Born the son of a cabinet maker, Romney was apprenticed first to his father and then in 1755 to the portrait painter Christopher Steel. Two years later, Romney set up is own portrait studio in Kendal in the north of England, but shortly after left his wife and family there to pursue his career in London. In 1773 Romney visited Rome to study Italian art, most notably that of Michelangelo and Raphael, and returned to England via Florence, Bologna, Ferrara, Venice and Parma, establishing his portraiture studio in London upon his return in 1775. Between 1776 and 1795 his sitter books record that he had over 1500 sitters. Romney excelled, and delighted in, painting glamorous society women, their poses inspired by the artists’ study of Italian art, often depicted in allegorical or classical guise.
During the French Revolution in the 1790s, Romney admired the flourishing school of history painting of David, Ingres and other neoclassical artists, but despite wishing to express himself as a history painter, he only produced a number of emotionally charged drawings and very few large history paintings over the course of his late career. In the last fifteen years of Romney’s working life, the artist became captivated by his favourite model and muse, Emma Hart, later the celebrated Lady Hamilton, mistress to Lord Nelson. Romney produced a series of Shakespearian and Classical subjects with Lady Hamilton as his model which count among the most imaginative and poetic canvases of their time.

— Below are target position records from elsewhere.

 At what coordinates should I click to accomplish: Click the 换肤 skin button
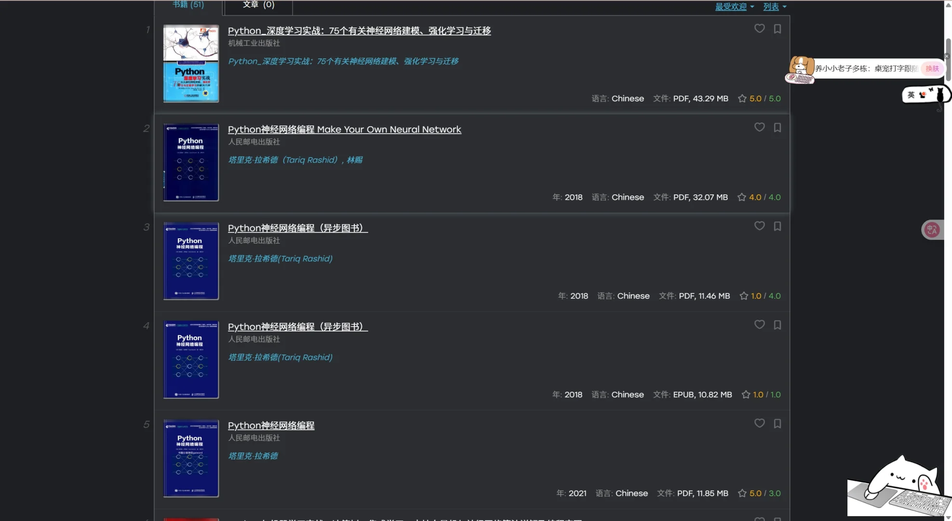click(x=932, y=69)
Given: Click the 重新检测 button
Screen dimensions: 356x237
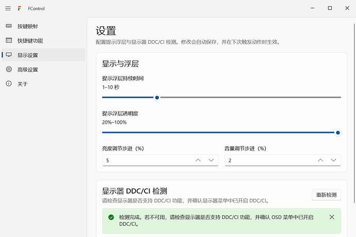Looking at the screenshot, I should point(326,195).
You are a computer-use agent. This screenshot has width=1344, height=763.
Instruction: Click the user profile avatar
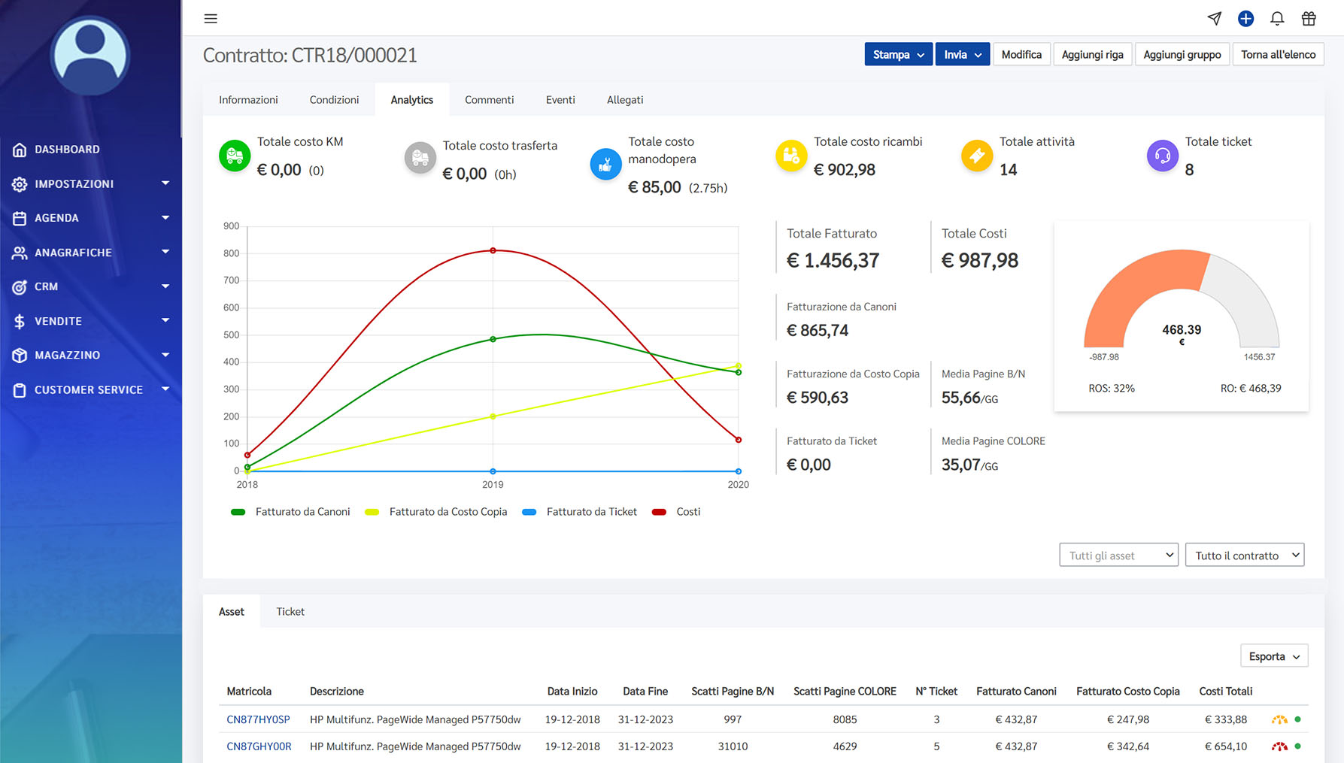click(90, 56)
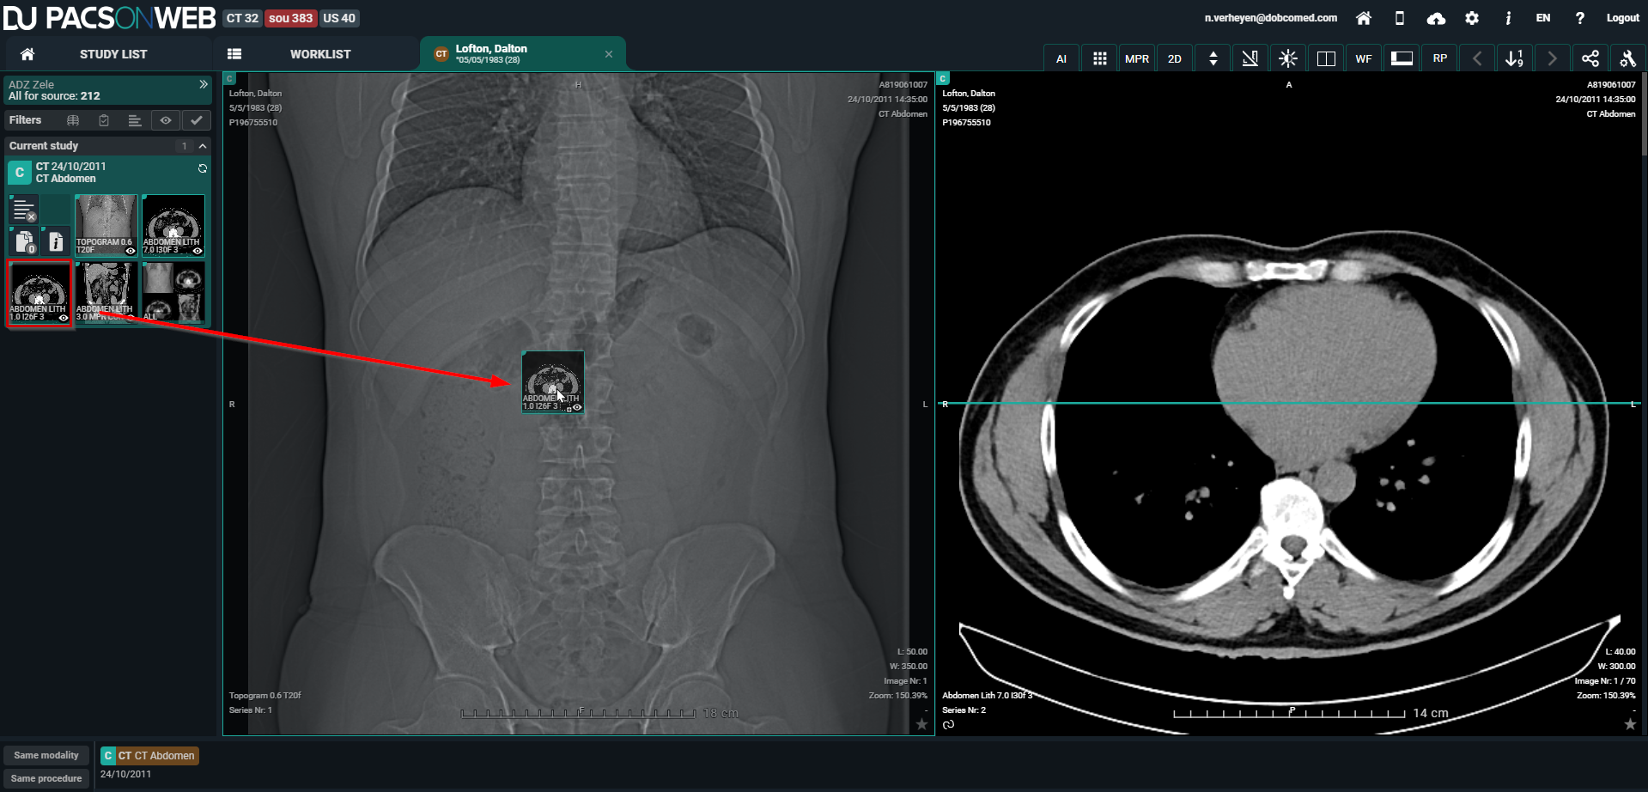Image resolution: width=1648 pixels, height=792 pixels.
Task: Click the Same modality button
Action: tap(46, 755)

In 1798 Romney moved to a larger house and studio in Hampstead in London but shortly after suffered a series of strokes. In 1799 Romney moved back to his wife in Kendall, where he died three years later. He left behind the legacy of one of Britain’s most renowned portrait painters and his work now belongs to some of the most notable private and public institutions, including the National Portrait Gallery and the Tate Britain in London, the Museum of Fine Arts in Boston and the Huntington Art Gallery in San Marino, California.